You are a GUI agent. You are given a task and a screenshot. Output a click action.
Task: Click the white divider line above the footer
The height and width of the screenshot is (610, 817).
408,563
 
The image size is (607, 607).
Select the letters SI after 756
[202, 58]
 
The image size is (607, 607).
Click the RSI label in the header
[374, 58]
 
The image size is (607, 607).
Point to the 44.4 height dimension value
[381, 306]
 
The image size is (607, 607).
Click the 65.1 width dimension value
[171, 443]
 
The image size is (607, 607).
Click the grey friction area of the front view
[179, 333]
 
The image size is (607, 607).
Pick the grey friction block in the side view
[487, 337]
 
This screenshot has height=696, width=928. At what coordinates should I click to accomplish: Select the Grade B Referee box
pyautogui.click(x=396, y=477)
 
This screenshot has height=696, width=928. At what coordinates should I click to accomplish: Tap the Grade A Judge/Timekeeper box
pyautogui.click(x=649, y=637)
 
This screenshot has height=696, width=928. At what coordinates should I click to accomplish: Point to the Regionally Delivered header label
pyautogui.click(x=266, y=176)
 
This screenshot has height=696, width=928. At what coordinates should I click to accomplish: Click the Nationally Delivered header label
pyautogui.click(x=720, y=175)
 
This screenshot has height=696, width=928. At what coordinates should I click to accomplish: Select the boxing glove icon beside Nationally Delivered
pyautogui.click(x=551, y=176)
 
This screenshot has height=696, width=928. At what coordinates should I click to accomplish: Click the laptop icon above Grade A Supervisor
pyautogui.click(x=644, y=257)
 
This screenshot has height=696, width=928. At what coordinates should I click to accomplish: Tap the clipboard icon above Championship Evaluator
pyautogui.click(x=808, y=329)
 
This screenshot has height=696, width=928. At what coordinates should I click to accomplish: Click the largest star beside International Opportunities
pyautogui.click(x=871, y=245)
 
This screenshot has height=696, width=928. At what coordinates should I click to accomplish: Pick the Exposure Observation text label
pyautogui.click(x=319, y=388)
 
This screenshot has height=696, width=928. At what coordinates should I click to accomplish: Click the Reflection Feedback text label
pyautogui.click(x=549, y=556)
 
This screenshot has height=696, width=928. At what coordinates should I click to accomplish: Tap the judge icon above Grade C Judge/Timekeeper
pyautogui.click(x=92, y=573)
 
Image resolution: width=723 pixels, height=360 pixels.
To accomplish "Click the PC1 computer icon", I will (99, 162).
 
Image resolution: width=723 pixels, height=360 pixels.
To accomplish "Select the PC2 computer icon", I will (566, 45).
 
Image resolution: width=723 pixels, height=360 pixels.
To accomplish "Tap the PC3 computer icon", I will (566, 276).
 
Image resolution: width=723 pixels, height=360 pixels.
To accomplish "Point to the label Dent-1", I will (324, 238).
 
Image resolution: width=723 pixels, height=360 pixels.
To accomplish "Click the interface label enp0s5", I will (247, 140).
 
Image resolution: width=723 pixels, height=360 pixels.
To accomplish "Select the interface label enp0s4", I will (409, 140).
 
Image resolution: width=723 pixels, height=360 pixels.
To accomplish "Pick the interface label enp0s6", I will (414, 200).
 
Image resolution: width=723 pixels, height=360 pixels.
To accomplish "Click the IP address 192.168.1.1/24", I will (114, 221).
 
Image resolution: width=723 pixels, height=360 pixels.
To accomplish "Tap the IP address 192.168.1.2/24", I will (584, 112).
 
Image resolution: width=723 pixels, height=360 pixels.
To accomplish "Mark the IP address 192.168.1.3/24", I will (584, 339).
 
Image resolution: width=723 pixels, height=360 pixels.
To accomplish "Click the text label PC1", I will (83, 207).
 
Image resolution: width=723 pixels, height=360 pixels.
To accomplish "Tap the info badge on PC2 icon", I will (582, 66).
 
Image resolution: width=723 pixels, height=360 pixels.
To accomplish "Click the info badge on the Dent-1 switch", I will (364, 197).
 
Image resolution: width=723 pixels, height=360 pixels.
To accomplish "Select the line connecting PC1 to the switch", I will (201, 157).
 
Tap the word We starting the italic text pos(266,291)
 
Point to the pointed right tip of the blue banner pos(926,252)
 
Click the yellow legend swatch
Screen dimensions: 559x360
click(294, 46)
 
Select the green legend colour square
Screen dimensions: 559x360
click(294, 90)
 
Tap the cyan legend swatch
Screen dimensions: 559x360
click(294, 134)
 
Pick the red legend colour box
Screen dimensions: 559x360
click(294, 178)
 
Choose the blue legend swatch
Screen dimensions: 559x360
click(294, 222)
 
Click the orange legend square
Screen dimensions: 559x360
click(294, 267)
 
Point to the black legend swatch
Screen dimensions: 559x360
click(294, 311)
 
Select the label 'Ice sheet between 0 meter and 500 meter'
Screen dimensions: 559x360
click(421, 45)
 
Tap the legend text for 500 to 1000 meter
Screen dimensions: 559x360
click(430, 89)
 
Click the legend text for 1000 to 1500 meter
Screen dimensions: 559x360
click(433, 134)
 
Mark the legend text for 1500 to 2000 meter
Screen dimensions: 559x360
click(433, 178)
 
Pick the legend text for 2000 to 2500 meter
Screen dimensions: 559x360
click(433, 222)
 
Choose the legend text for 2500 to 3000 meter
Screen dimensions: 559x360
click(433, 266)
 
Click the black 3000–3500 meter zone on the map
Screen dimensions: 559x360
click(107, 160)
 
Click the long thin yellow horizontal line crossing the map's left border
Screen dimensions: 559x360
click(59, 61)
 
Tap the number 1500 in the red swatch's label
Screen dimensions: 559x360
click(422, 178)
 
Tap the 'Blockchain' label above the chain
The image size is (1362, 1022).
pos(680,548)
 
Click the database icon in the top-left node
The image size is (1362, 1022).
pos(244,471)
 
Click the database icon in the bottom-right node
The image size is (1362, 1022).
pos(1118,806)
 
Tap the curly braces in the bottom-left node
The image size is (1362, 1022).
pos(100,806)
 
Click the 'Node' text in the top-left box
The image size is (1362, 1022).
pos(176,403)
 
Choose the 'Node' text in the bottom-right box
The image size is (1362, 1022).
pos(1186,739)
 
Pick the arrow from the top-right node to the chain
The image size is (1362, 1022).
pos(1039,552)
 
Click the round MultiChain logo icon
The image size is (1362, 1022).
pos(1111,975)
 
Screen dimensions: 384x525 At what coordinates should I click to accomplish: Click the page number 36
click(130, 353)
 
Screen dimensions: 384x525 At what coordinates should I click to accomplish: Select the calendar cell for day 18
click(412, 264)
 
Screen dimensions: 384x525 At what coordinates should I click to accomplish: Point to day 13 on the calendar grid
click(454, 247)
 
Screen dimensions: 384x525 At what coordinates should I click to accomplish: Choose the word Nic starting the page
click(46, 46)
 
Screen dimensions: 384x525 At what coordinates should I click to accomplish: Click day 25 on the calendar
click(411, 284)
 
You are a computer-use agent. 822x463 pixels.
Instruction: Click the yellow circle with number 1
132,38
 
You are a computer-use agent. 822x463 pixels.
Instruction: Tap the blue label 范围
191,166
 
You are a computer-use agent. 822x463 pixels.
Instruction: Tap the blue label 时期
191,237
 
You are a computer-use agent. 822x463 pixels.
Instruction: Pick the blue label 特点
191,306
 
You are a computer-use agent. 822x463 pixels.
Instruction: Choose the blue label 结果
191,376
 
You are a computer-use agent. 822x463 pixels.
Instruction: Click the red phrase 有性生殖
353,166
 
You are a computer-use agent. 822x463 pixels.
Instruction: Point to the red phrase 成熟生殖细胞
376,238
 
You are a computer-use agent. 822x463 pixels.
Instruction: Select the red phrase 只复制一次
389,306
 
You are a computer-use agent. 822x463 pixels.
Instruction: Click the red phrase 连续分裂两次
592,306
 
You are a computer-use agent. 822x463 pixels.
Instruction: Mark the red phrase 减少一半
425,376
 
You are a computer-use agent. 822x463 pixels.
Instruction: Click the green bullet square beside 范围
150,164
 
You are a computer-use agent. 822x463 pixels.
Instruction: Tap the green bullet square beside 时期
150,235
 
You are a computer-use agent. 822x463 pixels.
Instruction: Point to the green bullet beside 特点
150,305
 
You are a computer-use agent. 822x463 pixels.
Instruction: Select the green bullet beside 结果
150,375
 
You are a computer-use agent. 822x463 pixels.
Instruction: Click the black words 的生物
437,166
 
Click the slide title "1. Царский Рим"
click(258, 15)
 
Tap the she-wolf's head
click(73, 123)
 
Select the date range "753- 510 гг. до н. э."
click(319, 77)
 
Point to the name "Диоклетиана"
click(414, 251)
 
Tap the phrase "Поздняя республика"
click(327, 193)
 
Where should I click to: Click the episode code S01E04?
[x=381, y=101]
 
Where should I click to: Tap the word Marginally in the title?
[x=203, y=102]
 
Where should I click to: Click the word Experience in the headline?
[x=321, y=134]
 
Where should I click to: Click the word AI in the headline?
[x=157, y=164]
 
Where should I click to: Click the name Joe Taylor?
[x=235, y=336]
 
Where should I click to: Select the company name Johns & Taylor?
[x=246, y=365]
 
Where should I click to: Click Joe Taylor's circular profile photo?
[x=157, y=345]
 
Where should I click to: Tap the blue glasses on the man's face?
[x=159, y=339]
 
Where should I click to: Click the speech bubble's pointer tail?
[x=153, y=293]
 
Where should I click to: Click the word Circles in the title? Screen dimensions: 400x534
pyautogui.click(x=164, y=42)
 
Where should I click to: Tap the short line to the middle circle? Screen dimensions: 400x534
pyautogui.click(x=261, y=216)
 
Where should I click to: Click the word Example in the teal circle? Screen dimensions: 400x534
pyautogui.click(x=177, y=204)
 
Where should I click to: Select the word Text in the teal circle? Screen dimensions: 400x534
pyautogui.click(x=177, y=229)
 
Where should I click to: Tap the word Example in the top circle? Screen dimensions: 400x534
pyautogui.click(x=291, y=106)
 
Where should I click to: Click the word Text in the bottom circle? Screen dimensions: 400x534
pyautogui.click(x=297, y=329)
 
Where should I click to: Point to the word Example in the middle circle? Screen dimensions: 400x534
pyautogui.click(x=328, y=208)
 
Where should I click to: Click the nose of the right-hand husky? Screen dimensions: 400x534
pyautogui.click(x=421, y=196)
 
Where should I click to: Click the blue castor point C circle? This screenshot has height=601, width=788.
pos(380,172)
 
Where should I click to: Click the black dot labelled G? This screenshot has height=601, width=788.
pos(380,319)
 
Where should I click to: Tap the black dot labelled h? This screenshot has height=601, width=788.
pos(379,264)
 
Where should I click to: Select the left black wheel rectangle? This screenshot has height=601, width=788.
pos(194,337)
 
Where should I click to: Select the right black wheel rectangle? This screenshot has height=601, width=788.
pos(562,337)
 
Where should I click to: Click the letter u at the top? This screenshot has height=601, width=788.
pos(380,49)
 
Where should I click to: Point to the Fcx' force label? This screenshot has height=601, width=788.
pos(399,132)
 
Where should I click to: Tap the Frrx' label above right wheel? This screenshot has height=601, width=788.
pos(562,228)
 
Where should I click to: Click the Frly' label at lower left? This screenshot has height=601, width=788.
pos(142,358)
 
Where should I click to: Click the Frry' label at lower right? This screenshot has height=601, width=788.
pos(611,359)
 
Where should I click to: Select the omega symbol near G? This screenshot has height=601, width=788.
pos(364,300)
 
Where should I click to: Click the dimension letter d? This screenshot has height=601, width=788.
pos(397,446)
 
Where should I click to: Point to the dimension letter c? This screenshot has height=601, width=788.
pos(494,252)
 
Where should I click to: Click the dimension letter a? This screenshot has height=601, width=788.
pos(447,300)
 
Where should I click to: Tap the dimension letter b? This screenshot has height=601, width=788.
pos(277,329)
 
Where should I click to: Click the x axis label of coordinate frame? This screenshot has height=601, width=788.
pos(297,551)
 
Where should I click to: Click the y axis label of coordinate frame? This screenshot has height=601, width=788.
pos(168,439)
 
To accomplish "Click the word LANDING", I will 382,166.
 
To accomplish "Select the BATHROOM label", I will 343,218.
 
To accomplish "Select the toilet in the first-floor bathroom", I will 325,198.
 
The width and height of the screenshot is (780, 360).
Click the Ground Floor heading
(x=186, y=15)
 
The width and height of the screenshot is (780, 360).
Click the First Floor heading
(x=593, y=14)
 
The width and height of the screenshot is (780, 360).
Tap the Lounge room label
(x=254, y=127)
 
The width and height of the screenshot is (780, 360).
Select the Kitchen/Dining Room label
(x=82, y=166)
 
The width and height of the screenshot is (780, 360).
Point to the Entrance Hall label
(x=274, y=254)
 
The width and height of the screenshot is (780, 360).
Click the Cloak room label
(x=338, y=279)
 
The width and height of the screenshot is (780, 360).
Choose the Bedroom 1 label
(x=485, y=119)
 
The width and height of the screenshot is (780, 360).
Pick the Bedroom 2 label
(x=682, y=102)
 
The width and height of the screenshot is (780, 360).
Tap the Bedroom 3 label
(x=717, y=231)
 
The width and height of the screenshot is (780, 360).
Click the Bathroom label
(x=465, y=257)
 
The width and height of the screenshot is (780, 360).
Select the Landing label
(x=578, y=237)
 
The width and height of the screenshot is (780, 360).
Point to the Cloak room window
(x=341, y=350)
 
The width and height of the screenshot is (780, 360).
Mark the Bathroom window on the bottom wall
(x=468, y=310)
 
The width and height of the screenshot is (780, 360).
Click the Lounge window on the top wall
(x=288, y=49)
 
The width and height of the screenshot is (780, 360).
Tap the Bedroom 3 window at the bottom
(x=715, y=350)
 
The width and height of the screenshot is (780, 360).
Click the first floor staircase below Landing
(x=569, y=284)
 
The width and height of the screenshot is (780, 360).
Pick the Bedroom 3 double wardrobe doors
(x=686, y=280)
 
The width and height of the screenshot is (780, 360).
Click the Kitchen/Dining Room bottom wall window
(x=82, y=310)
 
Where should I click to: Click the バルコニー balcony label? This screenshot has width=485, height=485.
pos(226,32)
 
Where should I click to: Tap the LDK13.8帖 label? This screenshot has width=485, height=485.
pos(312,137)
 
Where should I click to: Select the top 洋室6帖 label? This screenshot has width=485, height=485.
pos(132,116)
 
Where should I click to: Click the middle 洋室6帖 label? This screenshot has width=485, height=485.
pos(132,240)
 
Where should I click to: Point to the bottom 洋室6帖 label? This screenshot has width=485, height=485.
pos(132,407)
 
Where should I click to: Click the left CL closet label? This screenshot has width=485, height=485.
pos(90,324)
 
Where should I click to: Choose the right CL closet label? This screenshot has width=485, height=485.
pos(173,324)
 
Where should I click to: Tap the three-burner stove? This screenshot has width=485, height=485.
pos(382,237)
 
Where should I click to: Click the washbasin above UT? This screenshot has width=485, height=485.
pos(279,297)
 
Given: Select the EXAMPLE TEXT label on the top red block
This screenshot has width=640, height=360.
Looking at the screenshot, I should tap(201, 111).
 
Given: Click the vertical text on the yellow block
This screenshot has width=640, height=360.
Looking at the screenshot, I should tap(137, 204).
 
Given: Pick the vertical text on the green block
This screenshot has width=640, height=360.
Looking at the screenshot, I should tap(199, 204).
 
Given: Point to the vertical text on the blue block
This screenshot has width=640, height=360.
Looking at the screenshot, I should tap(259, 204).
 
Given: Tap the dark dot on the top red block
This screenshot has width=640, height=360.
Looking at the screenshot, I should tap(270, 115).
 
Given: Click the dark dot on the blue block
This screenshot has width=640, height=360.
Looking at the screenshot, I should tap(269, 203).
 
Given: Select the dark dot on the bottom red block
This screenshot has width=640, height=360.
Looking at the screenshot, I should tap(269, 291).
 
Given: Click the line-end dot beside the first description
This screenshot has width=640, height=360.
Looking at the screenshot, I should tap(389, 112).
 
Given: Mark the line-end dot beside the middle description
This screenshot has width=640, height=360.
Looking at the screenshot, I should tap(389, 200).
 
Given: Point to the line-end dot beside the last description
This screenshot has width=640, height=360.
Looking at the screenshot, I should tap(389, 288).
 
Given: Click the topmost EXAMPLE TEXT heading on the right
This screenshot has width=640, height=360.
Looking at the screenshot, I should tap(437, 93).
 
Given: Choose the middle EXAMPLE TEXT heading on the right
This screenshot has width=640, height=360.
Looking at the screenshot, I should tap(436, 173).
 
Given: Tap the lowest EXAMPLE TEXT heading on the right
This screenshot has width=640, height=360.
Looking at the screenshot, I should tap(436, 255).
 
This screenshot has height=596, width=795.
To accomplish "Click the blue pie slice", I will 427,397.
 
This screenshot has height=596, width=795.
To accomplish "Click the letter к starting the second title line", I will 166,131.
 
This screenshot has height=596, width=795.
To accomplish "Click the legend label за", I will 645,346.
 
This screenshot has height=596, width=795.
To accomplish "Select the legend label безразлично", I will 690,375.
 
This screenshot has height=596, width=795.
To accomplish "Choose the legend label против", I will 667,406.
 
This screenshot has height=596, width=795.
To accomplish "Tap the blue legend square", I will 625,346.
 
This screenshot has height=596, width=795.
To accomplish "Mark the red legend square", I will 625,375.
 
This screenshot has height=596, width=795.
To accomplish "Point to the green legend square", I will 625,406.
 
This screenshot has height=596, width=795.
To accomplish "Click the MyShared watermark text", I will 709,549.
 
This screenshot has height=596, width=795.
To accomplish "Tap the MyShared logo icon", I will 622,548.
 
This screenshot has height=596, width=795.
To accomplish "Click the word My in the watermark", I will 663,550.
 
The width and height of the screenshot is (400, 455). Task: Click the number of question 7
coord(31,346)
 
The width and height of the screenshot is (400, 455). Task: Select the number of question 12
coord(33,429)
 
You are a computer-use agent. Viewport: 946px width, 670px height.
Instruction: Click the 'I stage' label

####################

PROBLEM TO SOLVE:
Please format the part that opens with the line containing "Where should I click to: Click the speech" and closes with the line containing "pyautogui.click(x=164, y=42)" as a Markdown table with the columns No. and Line, skipping blank lines.

ANSWER IN FULL:
| No. | Line |
|---|---|
| 1 | Where should I click to: Click the speech bubble's pointer tail? |
| 2 | [x=153, y=293] |
| 3 | Where should I click to: Click the word Circles in the title? Screen dimensions: 400x534 |
| 4 | pyautogui.click(x=164, y=42) |